Studies using human AD brain samples show the LANDO machinery, along with the autophagy machinery, a cellular homeostasis pathway, are reduced and may contribute to increased inflammation in the AD brain. While re-expressing a whole pathway of regulatory proteins, including those that control LANDO, is not therapeutically viable at present, it is possible to target neuroinflammation. Various novel inflammatory inhibitors are being developed, targeting key inflammatory pathways related to AD, including the NLRP3 inflammasome. Optimistically, we will see compounds targeting neuroinflammation in clinical trials for AD and other neurodegenerative conditions in the coming years.

Regulation of mitochondrial function

The third pathway, which represents a significant Alzheimer’s Disease therapeutics opportunity, is in the regulation of mitochondrial function. Mitochondria are the energy-producing organelles of the cell, and, even more so, are centric signaling hubs for a whole host of cellular communications. The role of dysfunctional mitochondria has been well-characterized in the context of Parkinson’s Disease (PD) and is now coming to light as a key contributor to AD pathogenesis. In AD, mitochondria can become fragmented, leading to failure in energy production, signaling and calcium homeostasis,
a critical component to neuronal function. This can lead to increased neuroinflammation, direct nerve cell dysfunction and loss of signaling. Furthermore, it can directly promote the activation of cell death pathways. Targeting and restoring dysfunctional mitochondria may be the next breakthrough approach to treating AD by restoring cellular function, reducing inflammation, and limiting cell death activation.

What’s next for Alzheimer’s Disease therapeutics?

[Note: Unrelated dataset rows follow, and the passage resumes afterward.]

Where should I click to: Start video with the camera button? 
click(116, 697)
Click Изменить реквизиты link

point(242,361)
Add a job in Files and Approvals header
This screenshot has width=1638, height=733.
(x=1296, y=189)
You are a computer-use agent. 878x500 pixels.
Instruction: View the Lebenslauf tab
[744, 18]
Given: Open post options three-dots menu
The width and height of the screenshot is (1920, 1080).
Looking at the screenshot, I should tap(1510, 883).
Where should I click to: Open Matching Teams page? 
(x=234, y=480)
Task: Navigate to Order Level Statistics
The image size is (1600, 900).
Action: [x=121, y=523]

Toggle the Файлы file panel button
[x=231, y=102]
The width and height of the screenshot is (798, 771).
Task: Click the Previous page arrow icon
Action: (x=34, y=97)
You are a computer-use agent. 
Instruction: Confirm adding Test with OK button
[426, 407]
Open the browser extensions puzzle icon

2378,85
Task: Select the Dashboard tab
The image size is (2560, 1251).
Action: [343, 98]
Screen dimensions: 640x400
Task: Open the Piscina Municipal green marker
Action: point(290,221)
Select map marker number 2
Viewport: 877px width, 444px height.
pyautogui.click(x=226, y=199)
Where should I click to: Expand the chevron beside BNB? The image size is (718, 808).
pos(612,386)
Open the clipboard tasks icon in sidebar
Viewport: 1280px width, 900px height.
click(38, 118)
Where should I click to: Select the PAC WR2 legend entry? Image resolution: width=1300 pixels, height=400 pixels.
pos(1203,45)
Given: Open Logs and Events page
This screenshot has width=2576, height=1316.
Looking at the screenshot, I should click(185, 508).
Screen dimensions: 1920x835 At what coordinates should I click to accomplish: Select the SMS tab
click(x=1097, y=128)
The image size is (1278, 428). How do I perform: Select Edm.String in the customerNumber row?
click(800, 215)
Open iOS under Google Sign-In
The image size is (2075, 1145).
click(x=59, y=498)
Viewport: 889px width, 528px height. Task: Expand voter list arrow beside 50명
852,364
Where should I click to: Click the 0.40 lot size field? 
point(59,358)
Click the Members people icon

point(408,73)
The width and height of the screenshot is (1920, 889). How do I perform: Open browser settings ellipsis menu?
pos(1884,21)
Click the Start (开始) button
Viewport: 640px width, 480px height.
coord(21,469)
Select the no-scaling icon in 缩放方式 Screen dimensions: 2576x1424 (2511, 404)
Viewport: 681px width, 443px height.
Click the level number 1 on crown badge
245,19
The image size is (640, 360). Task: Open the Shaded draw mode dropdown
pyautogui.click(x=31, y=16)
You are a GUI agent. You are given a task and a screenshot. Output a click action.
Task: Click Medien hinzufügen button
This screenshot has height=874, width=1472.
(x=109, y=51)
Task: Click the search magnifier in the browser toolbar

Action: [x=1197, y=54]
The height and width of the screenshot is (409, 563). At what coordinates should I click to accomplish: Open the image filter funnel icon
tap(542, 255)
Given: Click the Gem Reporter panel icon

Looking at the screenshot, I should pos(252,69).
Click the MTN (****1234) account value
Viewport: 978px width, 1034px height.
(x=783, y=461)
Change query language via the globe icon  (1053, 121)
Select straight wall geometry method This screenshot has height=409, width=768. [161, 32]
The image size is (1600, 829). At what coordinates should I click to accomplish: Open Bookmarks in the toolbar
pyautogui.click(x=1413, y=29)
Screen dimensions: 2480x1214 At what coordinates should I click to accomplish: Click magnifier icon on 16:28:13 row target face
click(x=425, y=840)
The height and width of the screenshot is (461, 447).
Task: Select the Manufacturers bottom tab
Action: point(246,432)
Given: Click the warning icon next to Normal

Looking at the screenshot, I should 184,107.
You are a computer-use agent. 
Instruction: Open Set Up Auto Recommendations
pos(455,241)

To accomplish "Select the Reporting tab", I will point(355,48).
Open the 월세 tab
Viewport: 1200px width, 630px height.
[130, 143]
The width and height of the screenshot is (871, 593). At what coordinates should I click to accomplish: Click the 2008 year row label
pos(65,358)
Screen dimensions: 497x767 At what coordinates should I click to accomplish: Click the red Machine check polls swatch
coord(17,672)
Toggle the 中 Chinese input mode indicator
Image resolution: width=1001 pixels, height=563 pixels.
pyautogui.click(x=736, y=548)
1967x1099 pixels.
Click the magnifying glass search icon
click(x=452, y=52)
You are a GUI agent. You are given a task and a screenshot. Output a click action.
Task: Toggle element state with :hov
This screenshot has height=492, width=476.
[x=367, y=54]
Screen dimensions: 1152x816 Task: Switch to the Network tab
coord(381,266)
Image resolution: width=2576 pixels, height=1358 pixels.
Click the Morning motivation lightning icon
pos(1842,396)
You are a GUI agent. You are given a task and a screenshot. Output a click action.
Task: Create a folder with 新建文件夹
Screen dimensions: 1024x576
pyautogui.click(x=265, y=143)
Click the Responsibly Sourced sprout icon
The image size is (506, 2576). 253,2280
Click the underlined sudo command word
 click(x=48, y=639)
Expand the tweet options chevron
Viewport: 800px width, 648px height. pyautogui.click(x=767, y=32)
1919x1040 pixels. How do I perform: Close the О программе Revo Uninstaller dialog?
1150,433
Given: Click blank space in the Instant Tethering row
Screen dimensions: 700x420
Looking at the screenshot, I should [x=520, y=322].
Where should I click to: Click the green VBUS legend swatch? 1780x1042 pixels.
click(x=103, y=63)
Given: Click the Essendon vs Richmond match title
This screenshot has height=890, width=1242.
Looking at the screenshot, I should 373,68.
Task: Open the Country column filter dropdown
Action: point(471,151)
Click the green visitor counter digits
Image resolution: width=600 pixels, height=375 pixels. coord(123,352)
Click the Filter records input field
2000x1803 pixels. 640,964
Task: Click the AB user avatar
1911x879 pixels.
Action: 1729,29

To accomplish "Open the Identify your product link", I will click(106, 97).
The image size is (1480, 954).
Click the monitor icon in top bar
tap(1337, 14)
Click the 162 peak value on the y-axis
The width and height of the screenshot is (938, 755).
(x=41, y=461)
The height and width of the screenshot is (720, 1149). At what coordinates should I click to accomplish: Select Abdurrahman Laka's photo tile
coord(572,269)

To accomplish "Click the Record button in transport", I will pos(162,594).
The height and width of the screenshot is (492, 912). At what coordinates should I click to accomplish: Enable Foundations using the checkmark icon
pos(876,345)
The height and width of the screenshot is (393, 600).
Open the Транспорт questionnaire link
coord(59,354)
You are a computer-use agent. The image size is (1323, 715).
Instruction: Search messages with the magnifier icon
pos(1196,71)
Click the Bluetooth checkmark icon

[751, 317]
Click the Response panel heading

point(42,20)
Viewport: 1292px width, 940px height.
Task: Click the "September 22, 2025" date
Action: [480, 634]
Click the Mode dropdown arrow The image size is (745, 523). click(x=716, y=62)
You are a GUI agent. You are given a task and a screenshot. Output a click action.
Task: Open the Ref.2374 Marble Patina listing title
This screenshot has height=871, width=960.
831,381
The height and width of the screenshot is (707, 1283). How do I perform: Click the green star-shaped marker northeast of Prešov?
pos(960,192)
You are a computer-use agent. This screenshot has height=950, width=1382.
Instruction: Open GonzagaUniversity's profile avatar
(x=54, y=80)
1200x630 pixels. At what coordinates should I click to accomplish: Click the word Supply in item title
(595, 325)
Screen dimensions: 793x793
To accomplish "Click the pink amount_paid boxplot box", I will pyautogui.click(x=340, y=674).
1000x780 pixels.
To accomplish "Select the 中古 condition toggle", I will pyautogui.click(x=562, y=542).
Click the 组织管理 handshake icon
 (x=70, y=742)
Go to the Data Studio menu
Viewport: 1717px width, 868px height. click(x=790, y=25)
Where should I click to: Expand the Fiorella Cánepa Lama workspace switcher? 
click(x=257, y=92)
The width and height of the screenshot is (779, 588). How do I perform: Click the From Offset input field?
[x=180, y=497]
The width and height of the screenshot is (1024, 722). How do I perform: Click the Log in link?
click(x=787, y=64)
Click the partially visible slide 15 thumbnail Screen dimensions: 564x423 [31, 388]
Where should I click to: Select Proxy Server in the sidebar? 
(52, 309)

New therapies are on the horizon, and time will tell if targeting any of these alternative pathways will be of benefit in AD. However, I remain optimistic that the new therapies of tomorrow, paired with those showing great promise in clinics today, will be the means to end Alzheimer’s Disease.

References

  1. Alzheimer’s Association. https://www.alz.org/alzheimers-
    dementia/facts-figures. (2022).
  2. C. H. van Dyck et al., Lecanemab in Early Alzheimer’s Disease. N Engl J Med 388, 9-21 (2023).
  3. A. D. Rickman, A. Hilyard, B. L. Heckmann, Dying by fire: noncanonical functions of autophagy proteins in neuroinflammation and neurodegeneration. Neural Regen Res 17, 246-250 (2022).
  4. B. L. Heckmann et al., LC3-Associated Endocytosis Facilitates beta-Amyloid Clearance and Mitigates Neurodegeneration in Murine Alzheimer’s Disease. Cell 178, 536-551 e514 (2019).
  5. C. Pena-Martinez, A. D. Rickman, B. L. Heckmann, Beyond autophagy: LC3-associated phagocytosis and endocytosis. Sci Adv 8, eabn1702 (2022).